>>>>>

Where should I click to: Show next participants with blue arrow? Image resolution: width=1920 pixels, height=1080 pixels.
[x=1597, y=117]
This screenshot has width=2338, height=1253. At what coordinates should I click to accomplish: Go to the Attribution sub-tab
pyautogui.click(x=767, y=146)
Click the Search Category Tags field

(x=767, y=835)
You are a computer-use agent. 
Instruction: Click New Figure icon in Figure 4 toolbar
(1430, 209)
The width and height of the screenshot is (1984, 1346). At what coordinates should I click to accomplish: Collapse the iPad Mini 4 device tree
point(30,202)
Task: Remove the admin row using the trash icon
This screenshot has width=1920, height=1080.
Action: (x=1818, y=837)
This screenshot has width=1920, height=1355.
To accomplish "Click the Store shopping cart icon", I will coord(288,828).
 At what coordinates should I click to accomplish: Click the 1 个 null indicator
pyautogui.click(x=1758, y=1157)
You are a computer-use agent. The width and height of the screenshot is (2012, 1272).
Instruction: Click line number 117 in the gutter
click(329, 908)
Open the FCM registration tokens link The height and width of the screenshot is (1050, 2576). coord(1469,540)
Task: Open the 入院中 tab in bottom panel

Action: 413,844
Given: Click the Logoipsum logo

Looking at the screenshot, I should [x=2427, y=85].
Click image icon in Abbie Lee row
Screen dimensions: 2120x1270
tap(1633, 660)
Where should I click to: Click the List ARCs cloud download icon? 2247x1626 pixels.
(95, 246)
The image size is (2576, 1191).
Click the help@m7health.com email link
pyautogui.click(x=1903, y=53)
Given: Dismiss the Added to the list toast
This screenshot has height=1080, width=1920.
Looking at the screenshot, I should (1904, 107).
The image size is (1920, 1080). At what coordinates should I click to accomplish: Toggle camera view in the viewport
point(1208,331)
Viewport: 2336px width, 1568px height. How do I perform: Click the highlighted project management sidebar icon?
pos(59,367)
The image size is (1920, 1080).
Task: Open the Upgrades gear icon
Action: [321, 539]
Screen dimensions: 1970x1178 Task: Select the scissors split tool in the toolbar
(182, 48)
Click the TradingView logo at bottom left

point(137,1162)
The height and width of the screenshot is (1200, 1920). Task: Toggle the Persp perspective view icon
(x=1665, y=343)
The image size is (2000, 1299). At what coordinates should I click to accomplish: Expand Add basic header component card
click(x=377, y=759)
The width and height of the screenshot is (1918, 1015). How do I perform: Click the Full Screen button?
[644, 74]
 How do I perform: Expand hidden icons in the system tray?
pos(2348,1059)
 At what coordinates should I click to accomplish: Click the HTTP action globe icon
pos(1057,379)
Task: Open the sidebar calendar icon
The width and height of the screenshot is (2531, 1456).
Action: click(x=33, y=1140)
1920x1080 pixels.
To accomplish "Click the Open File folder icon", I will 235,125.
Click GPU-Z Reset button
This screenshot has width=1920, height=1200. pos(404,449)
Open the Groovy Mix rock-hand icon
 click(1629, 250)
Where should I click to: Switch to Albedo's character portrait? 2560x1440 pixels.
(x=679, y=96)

<<<<<

Could you return the data above exactly as it stands?

• _Result for this exercise_
Where should I click to: Show next participants with blue arrow? Image resolution: width=1920 pixels, height=1080 pixels.
[x=1597, y=117]
This screenshot has width=2338, height=1253. At what coordinates should I click to accomplish: Go to the Attribution sub-tab
pyautogui.click(x=767, y=146)
Click the Search Category Tags field

(x=767, y=835)
You are a computer-use agent. 
Instruction: Click New Figure icon in Figure 4 toolbar
(1430, 209)
The width and height of the screenshot is (1984, 1346). At what coordinates should I click to accomplish: Collapse the iPad Mini 4 device tree
point(30,202)
Task: Remove the admin row using the trash icon
This screenshot has width=1920, height=1080.
Action: (x=1818, y=837)
This screenshot has width=1920, height=1355.
To accomplish "Click the Store shopping cart icon", I will coord(288,828).
 At what coordinates should I click to accomplish: Click the 1 个 null indicator
pyautogui.click(x=1758, y=1157)
You are a computer-use agent. The width and height of the screenshot is (2012, 1272).
Instruction: Click line number 117 in the gutter
click(329, 908)
Open the FCM registration tokens link The height and width of the screenshot is (1050, 2576). coord(1469,540)
Task: Open the 入院中 tab in bottom panel

Action: 413,844
Given: Click the Logoipsum logo

Looking at the screenshot, I should [x=2427, y=85].
Click image icon in Abbie Lee row
Screen dimensions: 2120x1270
tap(1633, 660)
Where should I click to: Click the List ARCs cloud download icon? 2247x1626 pixels.
(95, 246)
The image size is (2576, 1191).
Click the help@m7health.com email link
pyautogui.click(x=1903, y=53)
Given: Dismiss the Added to the list toast
This screenshot has height=1080, width=1920.
Looking at the screenshot, I should (1904, 107).
The image size is (1920, 1080). At what coordinates should I click to accomplish: Toggle camera view in the viewport
point(1208,331)
Viewport: 2336px width, 1568px height. How do I perform: Click the highlighted project management sidebar icon?
pos(59,367)
The image size is (1920, 1080).
Task: Open the Upgrades gear icon
Action: [321, 539]
Screen dimensions: 1970x1178 Task: Select the scissors split tool in the toolbar
(182, 48)
Click the TradingView logo at bottom left

point(137,1162)
The height and width of the screenshot is (1200, 1920). Task: Toggle the Persp perspective view icon
(x=1665, y=343)
The image size is (2000, 1299). At what coordinates should I click to accomplish: Expand Add basic header component card
click(x=377, y=759)
The width and height of the screenshot is (1918, 1015). How do I perform: Click the Full Screen button?
[644, 74]
 How do I perform: Expand hidden icons in the system tray?
pos(2348,1059)
 At what coordinates should I click to accomplish: Click the HTTP action globe icon
pos(1057,379)
Task: Open the sidebar calendar icon
The width and height of the screenshot is (2531, 1456).
Action: click(x=33, y=1140)
1920x1080 pixels.
To accomplish "Click the Open File folder icon", I will 235,125.
Click GPU-Z Reset button
This screenshot has width=1920, height=1200. pos(404,449)
Open the Groovy Mix rock-hand icon
 click(1629, 250)
Where should I click to: Switch to Albedo's character portrait? 2560x1440 pixels.
(x=679, y=96)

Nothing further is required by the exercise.